Let me start with something interesting.
When I first read about sophons in The Three-Body Problem, my reaction was: this is ridiculous. A proton gets unfolded into two dimensions. They etch circuits onto it. Then they fold it back into the microscopic world. It flies at nearly the speed of light. It messes up Earth’s particle colliders. It watches and listens to everything humans say.
I thought: this is pure fantasy, right?
Then I looked up the actual physics.
Turns out, quantum entanglement is real. Particle colliders are real. High-energy physics is real. Liu Cixin took real things and stretched them — boldly — into something fictional.
Today, I’m going to break down what’s real in the sophon, what’s science fiction, and whether quantum entanglement could actually create something like it.
No math.
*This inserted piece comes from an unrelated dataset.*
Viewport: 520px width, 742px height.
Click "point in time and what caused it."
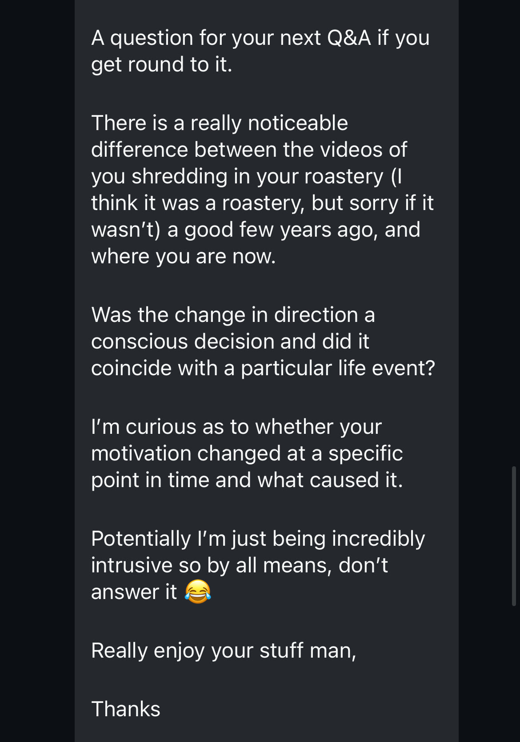247,480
Promise.

Part 1: What Is a Sophon? Let Me Put It Simply
A lot of people get confused when they read about sophons. Here’s my simplest explanation:
A sophon is a proton that has been turned into a supercomputer.
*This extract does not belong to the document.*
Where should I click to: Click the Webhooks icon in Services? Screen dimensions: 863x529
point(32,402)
You know what a proton is. It’s that tiny thing inside an atom’s nucleus with a positive charge. Normally, it can’t do anything.
But in The Three-Body Problem, the Trisolarans do something insane:
Step one: They “unfold” a proton from the microscopic world into two dimensions — turning it into a massive, thin sheet.
Step two: They etch circuits onto that sheet, turning it into a computer.
Step three: They fold it back into the microscopic world.
Now you have a supercomputer that’s invisible to the human eye. It can fly at nearly the speed of light.
That’s a sophon.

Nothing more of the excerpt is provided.